Referring to FIG. 9, the top wall of the tunnel is provided with recesses 210 at locations corresponding to the path followed by the studs 290. The recesses 210 have a width and spacing corresponding to the stud pattern on the endless track 202. The depth of the recesses 210 are sized to accommodate the studs 290 that are typically used.

While a detailed description of the present invention has been provided above, the invention is not limited thereto, and modifications will be apparent.
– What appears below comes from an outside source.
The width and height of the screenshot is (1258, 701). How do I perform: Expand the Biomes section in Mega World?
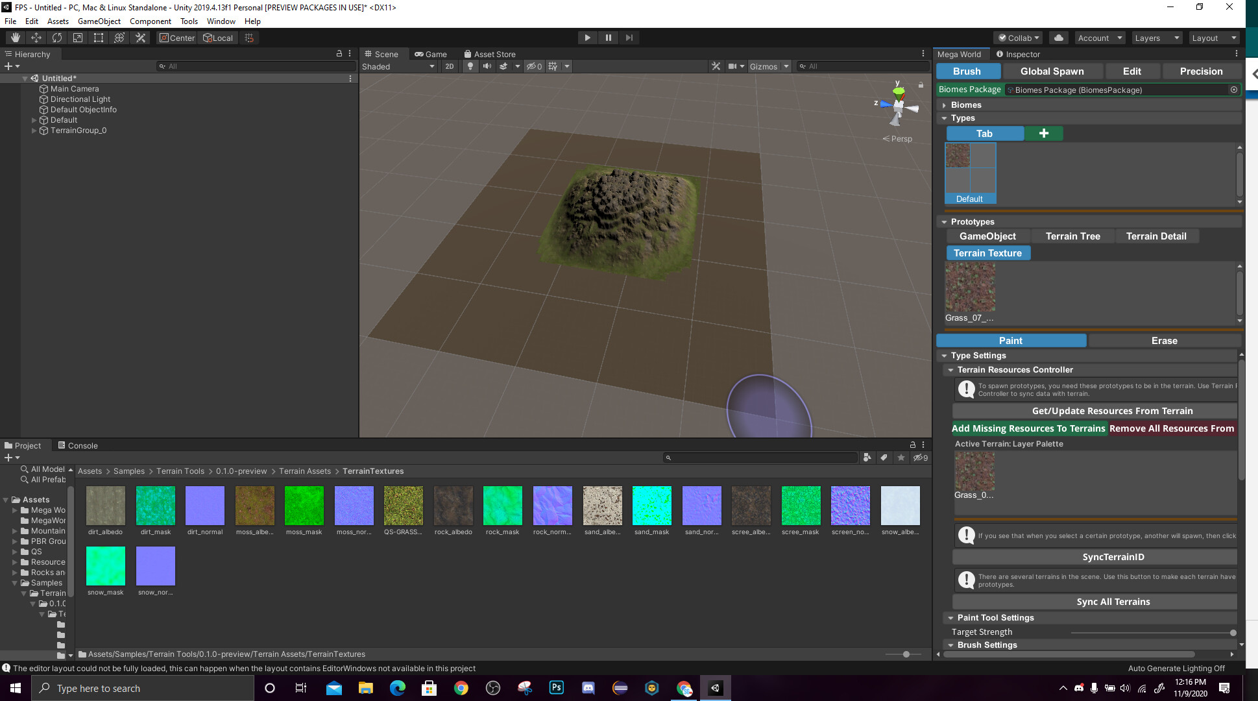point(945,105)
The invention is defined by the claims that follow.

Claims

1. A snowmobile comprising: an endless track having a plurality of traction members projecting therefrom;a tunnel having a top wall coupled to two sides, the top wall having an upper surface and a lower surface, the lower surface configured to define at least one recessed channel extending lengthwise along the tunnel and proximate a path followed by at least one of the traction members, wherein the recessed channel includes a first depth region sufficient to receive the traction members at least intermittently during operation of the snowmobile such that the lower surface of the tunnel adjacent the first depth region maintains clearance with the traction members.

2. The snowmobile of claim 1, wherein the lower surface of the top wall defines at least two recessed portions, wherein both recessed portions are configured to receive the traction members.
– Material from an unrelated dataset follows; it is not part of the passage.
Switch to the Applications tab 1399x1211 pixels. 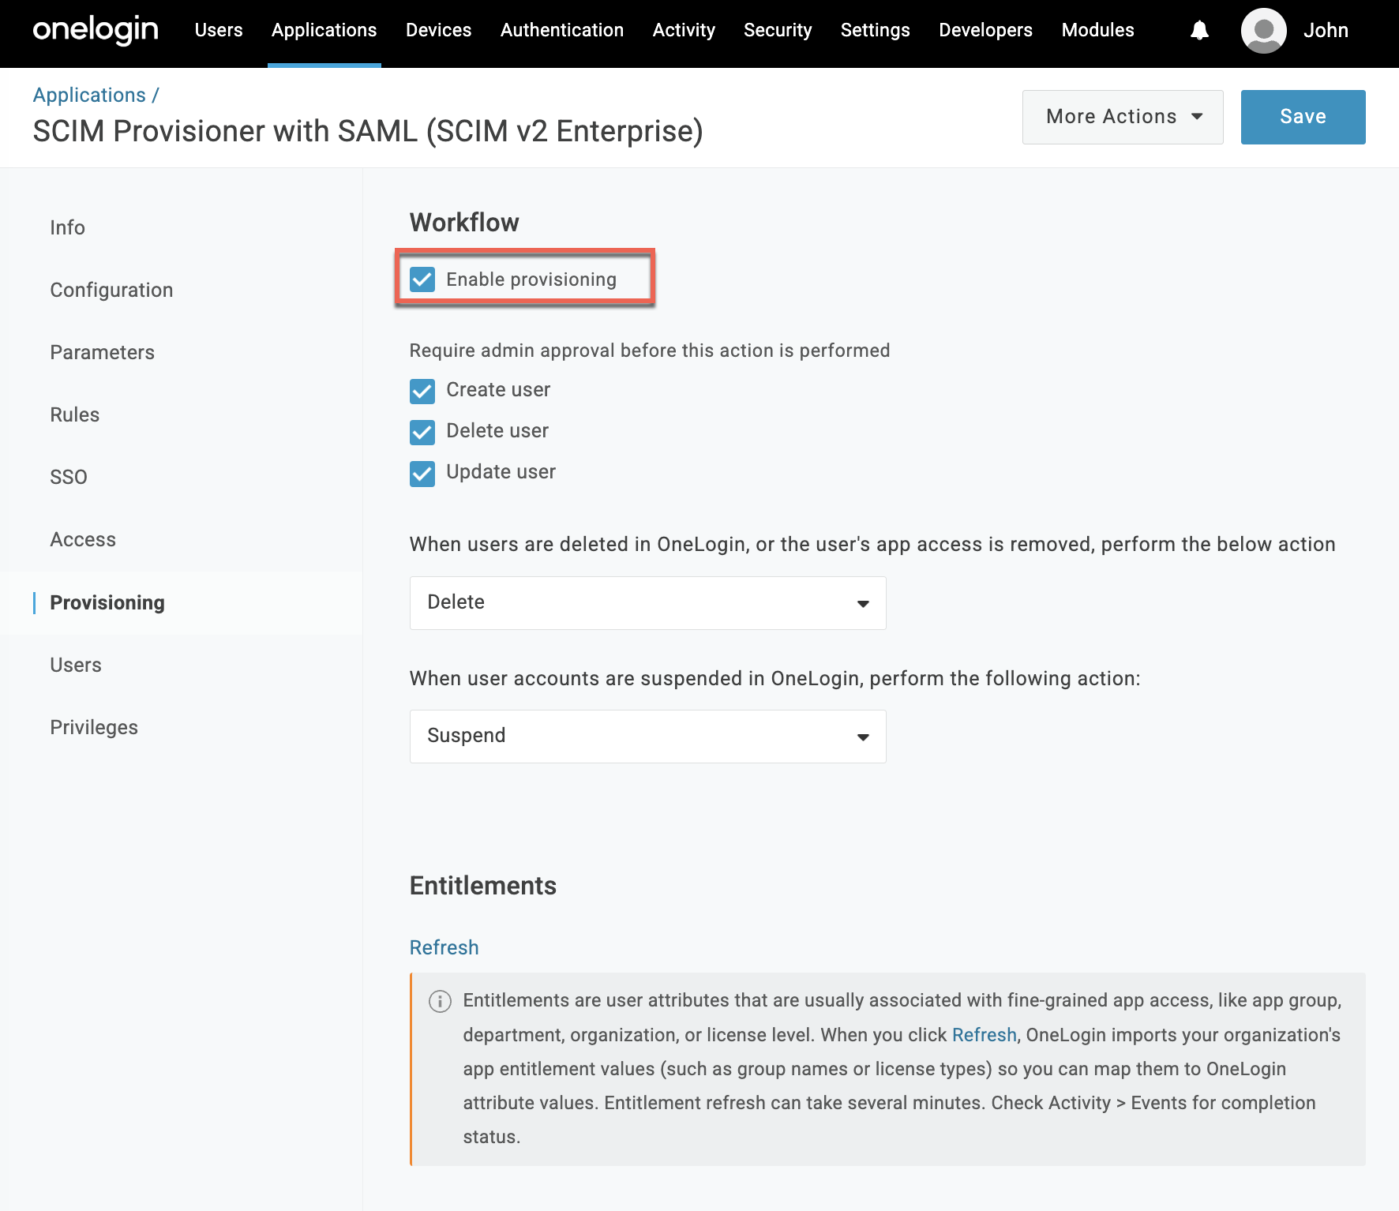click(324, 30)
3. The snowmobile of claim 1, wherein the top wall of the tunnel includes a uniform wall thickness.

4. The snowmobile of claim 1, further comprising a rear molded member coupled to the tunnel.

5. The snowmobile of claim 4, wherein the rear molded member is further configured as a rear bumper.
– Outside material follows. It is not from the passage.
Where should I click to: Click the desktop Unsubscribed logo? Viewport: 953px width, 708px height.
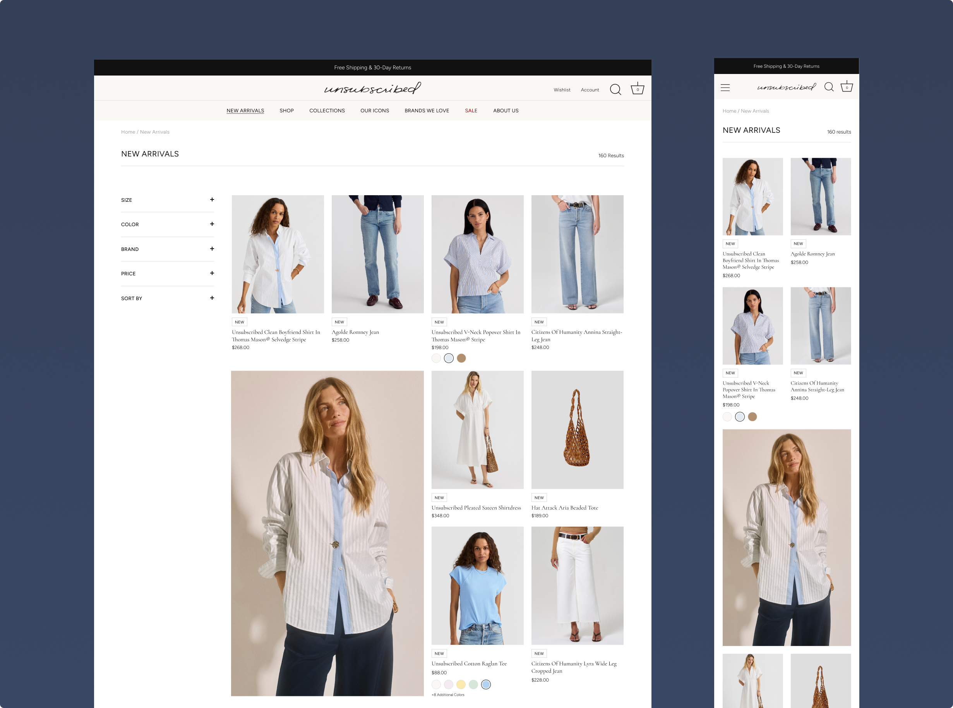pos(372,88)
6. The snowmobile of claim 4, further comprising a flap mounted to the rear molded member.

7. A snowmobile comprising: an endless track having a plurality of traction members projecting therefrom;a tunnel for accommodating the endless track, the tunnel having a top coupled to two sides, wherein the top of the tunnel is provided with at least one recess at a location corresponding to a path followed by at least one of the traction members; anda rear molded member at the rear of the tunnel, wherein the rear molded member curves downward relative to the rear of the tunnel and is formed with a recess corresponding to the recess of the top of the tunnel.

8. The snowmobile of claim 1, further comprising a heat exchanger coupled to at least the tunnel or a rear molded member positioned at a rear of the tunnel, the heat exchanger located approximately at the rear of the snowmobile and at least partially spaced from the rear molded member.

9. The snowmobile of claim 8, wherein the heat exchanger is coupled to and spans a recess formed in the rear molded member.

10. A snowmobile, comprising: an endless drive track;a tunnel for accommodating the endless drive track;a rear molded member at the rear of the tunnel having a recess formed therein; anda heat exchanger mounted to the rear molded member positioned to span the recess, wherein the rear molded member curves downward relative to the rear of the tunnel.

11. The snowmobile of claim 10, wherein the rear molded member comprises a rear bumper.

12. The snowmobile of claim 10, further comprising a flap mounted to the rear molded member.

13. A snowmobile comprising: an endless track having a plurality of traction members projecting therefrom;a tunnel shaped to accommodate the endless track of the snowmobile, the tunnel including a top wall and side members, the top wall of the tunnel includes at least two recessed portions separated by a rib member, each recessed portion includes a sufficient amount of clearance to permit the traction members of the endless track to successively move relative to the top wall while maintaining an amount of clearance spacing between the traction members and the top wall of the tunnel during snowmobile operation; anda molded member positioned toward a rear of the tunnel and coupled to the tunnel, the molded member curving downwardly relative to the rear of the tunnel and having two recessed portions that correspond and cooperate with the recessed portions of the tunnel.